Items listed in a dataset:
★ ★ ★ ★ ★ ★ ★

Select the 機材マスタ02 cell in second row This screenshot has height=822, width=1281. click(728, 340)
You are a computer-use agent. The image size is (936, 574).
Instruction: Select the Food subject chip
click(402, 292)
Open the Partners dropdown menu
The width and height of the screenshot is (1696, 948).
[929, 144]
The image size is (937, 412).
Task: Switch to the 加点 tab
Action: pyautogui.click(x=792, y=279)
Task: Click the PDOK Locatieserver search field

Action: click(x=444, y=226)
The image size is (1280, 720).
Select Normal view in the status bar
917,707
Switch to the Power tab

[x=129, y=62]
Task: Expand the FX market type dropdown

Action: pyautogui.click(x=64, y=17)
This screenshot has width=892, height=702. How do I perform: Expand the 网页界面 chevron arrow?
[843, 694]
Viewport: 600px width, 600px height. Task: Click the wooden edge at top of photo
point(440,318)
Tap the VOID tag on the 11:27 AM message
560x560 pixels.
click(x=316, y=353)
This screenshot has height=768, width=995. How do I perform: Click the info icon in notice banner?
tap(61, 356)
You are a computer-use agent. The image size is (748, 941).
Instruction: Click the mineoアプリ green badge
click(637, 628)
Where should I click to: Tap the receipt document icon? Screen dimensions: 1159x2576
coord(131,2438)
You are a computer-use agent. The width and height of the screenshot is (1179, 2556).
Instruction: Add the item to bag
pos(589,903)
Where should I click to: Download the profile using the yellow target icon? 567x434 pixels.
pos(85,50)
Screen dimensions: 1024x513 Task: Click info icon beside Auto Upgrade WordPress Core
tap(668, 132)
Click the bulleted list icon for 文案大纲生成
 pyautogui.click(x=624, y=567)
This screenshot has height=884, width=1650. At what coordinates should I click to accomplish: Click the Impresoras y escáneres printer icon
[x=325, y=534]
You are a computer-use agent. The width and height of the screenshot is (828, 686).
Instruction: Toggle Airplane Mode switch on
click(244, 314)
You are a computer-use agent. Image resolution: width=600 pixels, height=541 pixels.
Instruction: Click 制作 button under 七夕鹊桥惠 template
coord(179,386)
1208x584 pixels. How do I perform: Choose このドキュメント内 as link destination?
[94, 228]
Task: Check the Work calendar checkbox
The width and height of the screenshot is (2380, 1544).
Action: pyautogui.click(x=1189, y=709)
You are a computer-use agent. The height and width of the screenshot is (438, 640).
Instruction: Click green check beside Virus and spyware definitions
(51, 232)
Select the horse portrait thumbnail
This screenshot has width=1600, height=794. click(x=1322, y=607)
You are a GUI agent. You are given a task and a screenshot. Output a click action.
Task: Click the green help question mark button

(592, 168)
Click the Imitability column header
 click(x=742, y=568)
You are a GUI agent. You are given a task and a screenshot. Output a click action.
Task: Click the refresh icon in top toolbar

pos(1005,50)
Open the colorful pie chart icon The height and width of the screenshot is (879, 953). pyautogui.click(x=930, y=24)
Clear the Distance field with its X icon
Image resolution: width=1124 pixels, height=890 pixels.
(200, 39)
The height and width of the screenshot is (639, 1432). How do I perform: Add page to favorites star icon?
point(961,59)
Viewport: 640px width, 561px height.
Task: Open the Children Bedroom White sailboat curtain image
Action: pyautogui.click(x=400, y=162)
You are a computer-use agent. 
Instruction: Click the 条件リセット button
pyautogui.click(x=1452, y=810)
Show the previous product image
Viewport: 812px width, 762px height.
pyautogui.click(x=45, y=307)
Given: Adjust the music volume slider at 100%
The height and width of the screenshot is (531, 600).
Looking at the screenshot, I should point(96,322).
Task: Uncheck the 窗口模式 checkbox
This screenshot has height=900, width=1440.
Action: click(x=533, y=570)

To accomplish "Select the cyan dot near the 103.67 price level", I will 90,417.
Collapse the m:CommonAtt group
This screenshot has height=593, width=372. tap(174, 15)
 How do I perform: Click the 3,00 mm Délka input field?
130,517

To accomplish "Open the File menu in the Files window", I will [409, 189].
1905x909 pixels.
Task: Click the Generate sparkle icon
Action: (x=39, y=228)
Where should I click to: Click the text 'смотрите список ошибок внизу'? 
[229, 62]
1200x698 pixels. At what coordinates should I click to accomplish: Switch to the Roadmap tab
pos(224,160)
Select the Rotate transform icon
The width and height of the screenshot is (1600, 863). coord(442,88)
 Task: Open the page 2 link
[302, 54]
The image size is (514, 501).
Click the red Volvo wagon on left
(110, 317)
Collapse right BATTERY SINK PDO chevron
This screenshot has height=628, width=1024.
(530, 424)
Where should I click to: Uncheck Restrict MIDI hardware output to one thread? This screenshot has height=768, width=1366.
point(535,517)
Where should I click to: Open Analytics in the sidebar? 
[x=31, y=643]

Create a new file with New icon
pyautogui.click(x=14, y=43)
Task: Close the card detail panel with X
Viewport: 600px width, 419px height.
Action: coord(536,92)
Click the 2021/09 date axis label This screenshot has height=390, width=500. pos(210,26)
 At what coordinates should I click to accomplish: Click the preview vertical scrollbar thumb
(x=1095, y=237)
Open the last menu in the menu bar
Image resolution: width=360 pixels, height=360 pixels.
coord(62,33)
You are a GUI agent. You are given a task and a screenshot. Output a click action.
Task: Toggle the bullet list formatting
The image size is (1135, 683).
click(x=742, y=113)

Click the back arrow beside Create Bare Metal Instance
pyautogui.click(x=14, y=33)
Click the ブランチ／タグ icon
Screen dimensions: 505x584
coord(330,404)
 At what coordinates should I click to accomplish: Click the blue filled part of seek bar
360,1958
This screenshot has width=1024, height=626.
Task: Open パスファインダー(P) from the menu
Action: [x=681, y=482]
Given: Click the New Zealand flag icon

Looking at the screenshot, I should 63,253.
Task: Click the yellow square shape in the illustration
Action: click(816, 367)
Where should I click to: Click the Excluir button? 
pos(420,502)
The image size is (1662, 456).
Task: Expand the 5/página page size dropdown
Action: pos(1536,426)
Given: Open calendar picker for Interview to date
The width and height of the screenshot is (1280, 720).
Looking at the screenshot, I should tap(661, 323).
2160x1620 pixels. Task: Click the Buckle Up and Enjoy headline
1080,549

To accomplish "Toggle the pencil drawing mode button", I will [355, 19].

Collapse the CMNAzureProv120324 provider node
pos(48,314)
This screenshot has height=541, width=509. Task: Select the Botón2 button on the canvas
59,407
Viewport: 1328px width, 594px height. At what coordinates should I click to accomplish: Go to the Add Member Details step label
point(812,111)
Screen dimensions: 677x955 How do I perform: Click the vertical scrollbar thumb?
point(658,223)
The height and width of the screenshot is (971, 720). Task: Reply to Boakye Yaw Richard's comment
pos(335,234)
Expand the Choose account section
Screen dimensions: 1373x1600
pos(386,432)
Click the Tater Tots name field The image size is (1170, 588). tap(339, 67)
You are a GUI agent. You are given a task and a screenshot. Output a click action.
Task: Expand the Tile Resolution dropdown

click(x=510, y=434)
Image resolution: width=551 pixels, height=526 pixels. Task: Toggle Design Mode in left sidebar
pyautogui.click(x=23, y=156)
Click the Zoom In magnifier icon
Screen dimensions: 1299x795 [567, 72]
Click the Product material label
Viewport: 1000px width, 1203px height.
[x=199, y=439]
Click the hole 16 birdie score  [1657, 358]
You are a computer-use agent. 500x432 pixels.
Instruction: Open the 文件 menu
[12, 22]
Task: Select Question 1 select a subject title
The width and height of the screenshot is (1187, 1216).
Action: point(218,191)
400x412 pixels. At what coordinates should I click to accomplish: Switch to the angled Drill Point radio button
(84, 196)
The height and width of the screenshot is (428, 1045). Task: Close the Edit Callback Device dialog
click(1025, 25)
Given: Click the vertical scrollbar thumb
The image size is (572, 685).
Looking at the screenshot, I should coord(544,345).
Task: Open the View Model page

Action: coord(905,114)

★ ★ ★ ★ ★ ★ ★

### Your goal
Return the entries above in full and exactly as written.

### Output below
Select the 機材マスタ02 cell in second row This screenshot has height=822, width=1281. click(728, 340)
You are a computer-use agent. The image size is (936, 574).
Instruction: Select the Food subject chip
click(402, 292)
Open the Partners dropdown menu
The width and height of the screenshot is (1696, 948).
[929, 144]
The image size is (937, 412).
Task: Switch to the 加点 tab
Action: pyautogui.click(x=792, y=279)
Task: Click the PDOK Locatieserver search field

Action: click(x=444, y=226)
The image size is (1280, 720).
Select Normal view in the status bar
917,707
Switch to the Power tab

[x=129, y=62]
Task: Expand the FX market type dropdown

Action: pyautogui.click(x=64, y=17)
This screenshot has width=892, height=702. How do I perform: Expand the 网页界面 chevron arrow?
[843, 694]
Viewport: 600px width, 600px height. Task: Click the wooden edge at top of photo
point(440,318)
Tap the VOID tag on the 11:27 AM message
560x560 pixels.
click(x=316, y=353)
This screenshot has height=768, width=995. How do I perform: Click the info icon in notice banner?
tap(61, 356)
You are a computer-use agent. The image size is (748, 941).
Instruction: Click the mineoアプリ green badge
click(637, 628)
Where should I click to: Tap the receipt document icon? Screen dimensions: 1159x2576
coord(131,2438)
You are a computer-use agent. The width and height of the screenshot is (1179, 2556).
Instruction: Add the item to bag
pos(589,903)
Where should I click to: Download the profile using the yellow target icon? 567x434 pixels.
pos(85,50)
Screen dimensions: 1024x513 Task: Click info icon beside Auto Upgrade WordPress Core
tap(668, 132)
Click the bulleted list icon for 文案大纲生成
 pyautogui.click(x=624, y=567)
This screenshot has height=884, width=1650. At what coordinates should I click to accomplish: Click the Impresoras y escáneres printer icon
[x=325, y=534]
You are a computer-use agent. The width and height of the screenshot is (828, 686).
Instruction: Toggle Airplane Mode switch on
click(244, 314)
You are a computer-use agent. Image resolution: width=600 pixels, height=541 pixels.
Instruction: Click 制作 button under 七夕鹊桥惠 template
coord(179,386)
1208x584 pixels. How do I perform: Choose このドキュメント内 as link destination?
[94, 228]
Task: Check the Work calendar checkbox
The width and height of the screenshot is (2380, 1544).
Action: pyautogui.click(x=1189, y=709)
You are a computer-use agent. The height and width of the screenshot is (438, 640).
Instruction: Click green check beside Virus and spyware definitions
(51, 232)
Select the horse portrait thumbnail
This screenshot has width=1600, height=794. click(x=1322, y=607)
You are a GUI agent. You are given a task and a screenshot. Output a click action.
Task: Click the green help question mark button

(592, 168)
Click the Imitability column header
 click(x=742, y=568)
You are a GUI agent. You are given a task and a screenshot. Output a click action.
Task: Click the refresh icon in top toolbar

pos(1005,50)
Open the colorful pie chart icon The height and width of the screenshot is (879, 953). pyautogui.click(x=930, y=24)
Clear the Distance field with its X icon
Image resolution: width=1124 pixels, height=890 pixels.
(200, 39)
The height and width of the screenshot is (639, 1432). How do I perform: Add page to favorites star icon?
point(961,59)
Viewport: 640px width, 561px height.
Task: Open the Children Bedroom White sailboat curtain image
Action: pyautogui.click(x=400, y=162)
You are a computer-use agent. 
Instruction: Click the 条件リセット button
pyautogui.click(x=1452, y=810)
Show the previous product image
Viewport: 812px width, 762px height.
pyautogui.click(x=45, y=307)
Given: Adjust the music volume slider at 100%
The height and width of the screenshot is (531, 600).
Looking at the screenshot, I should point(96,322).
Task: Uncheck the 窗口模式 checkbox
This screenshot has height=900, width=1440.
Action: click(x=533, y=570)

To accomplish "Select the cyan dot near the 103.67 price level", I will 90,417.
Collapse the m:CommonAtt group
This screenshot has height=593, width=372. tap(174, 15)
 How do I perform: Click the 3,00 mm Délka input field?
130,517

To accomplish "Open the File menu in the Files window", I will [409, 189].
1905x909 pixels.
Task: Click the Generate sparkle icon
Action: (x=39, y=228)
Where should I click to: Click the text 'смотрите список ошибок внизу'? 
[229, 62]
1200x698 pixels. At what coordinates should I click to accomplish: Switch to the Roadmap tab
pos(224,160)
Select the Rotate transform icon
The width and height of the screenshot is (1600, 863). coord(442,88)
 Task: Open the page 2 link
[302, 54]
The image size is (514, 501).
Click the red Volvo wagon on left
(110, 317)
Collapse right BATTERY SINK PDO chevron
This screenshot has height=628, width=1024.
(530, 424)
Where should I click to: Uncheck Restrict MIDI hardware output to one thread? This screenshot has height=768, width=1366.
point(535,517)
Where should I click to: Open Analytics in the sidebar? 
[x=31, y=643]

Create a new file with New icon
pyautogui.click(x=14, y=43)
Task: Close the card detail panel with X
Viewport: 600px width, 419px height.
Action: coord(536,92)
Click the 2021/09 date axis label This screenshot has height=390, width=500. pos(210,26)
 At what coordinates should I click to accomplish: Click the preview vertical scrollbar thumb
(x=1095, y=237)
Open the last menu in the menu bar
Image resolution: width=360 pixels, height=360 pixels.
coord(62,33)
You are a GUI agent. You are given a task and a screenshot. Output a click action.
Task: Toggle the bullet list formatting
The image size is (1135, 683).
click(x=742, y=113)

Click the back arrow beside Create Bare Metal Instance
pyautogui.click(x=14, y=33)
Click the ブランチ／タグ icon
Screen dimensions: 505x584
coord(330,404)
 At what coordinates should I click to accomplish: Click the blue filled part of seek bar
360,1958
This screenshot has width=1024, height=626.
Task: Open パスファインダー(P) from the menu
Action: [x=681, y=482]
Given: Click the New Zealand flag icon

Looking at the screenshot, I should 63,253.
Task: Click the yellow square shape in the illustration
Action: click(816, 367)
Where should I click to: Click the Excluir button? 
pos(420,502)
The image size is (1662, 456).
Task: Expand the 5/página page size dropdown
Action: pos(1536,426)
Given: Open calendar picker for Interview to date
The width and height of the screenshot is (1280, 720).
Looking at the screenshot, I should tap(661, 323).
2160x1620 pixels. Task: Click the Buckle Up and Enjoy headline
1080,549

To accomplish "Toggle the pencil drawing mode button", I will [355, 19].

Collapse the CMNAzureProv120324 provider node
pos(48,314)
This screenshot has height=541, width=509. Task: Select the Botón2 button on the canvas
59,407
Viewport: 1328px width, 594px height. At what coordinates should I click to accomplish: Go to the Add Member Details step label
point(812,111)
Screen dimensions: 677x955 How do I perform: Click the vertical scrollbar thumb?
point(658,223)
The height and width of the screenshot is (971, 720). Task: Reply to Boakye Yaw Richard's comment
pos(335,234)
Expand the Choose account section
Screen dimensions: 1373x1600
pos(386,432)
Click the Tater Tots name field The image size is (1170, 588). tap(339, 67)
You are a GUI agent. You are given a task and a screenshot. Output a click action.
Task: Expand the Tile Resolution dropdown

click(x=510, y=434)
Image resolution: width=551 pixels, height=526 pixels. Task: Toggle Design Mode in left sidebar
pyautogui.click(x=23, y=156)
Click the Zoom In magnifier icon
Screen dimensions: 1299x795 [567, 72]
Click the Product material label
Viewport: 1000px width, 1203px height.
[x=199, y=439]
Click the hole 16 birdie score  [1657, 358]
You are a computer-use agent. 500x432 pixels.
Instruction: Open the 文件 menu
[12, 22]
Task: Select Question 1 select a subject title
The width and height of the screenshot is (1187, 1216).
Action: point(218,191)
400x412 pixels. At what coordinates should I click to accomplish: Switch to the angled Drill Point radio button
(84, 196)
The height and width of the screenshot is (428, 1045). Task: Close the Edit Callback Device dialog
click(1025, 25)
Given: Click the vertical scrollbar thumb
The image size is (572, 685).
Looking at the screenshot, I should coord(544,345).
Task: Open the View Model page

Action: coord(905,114)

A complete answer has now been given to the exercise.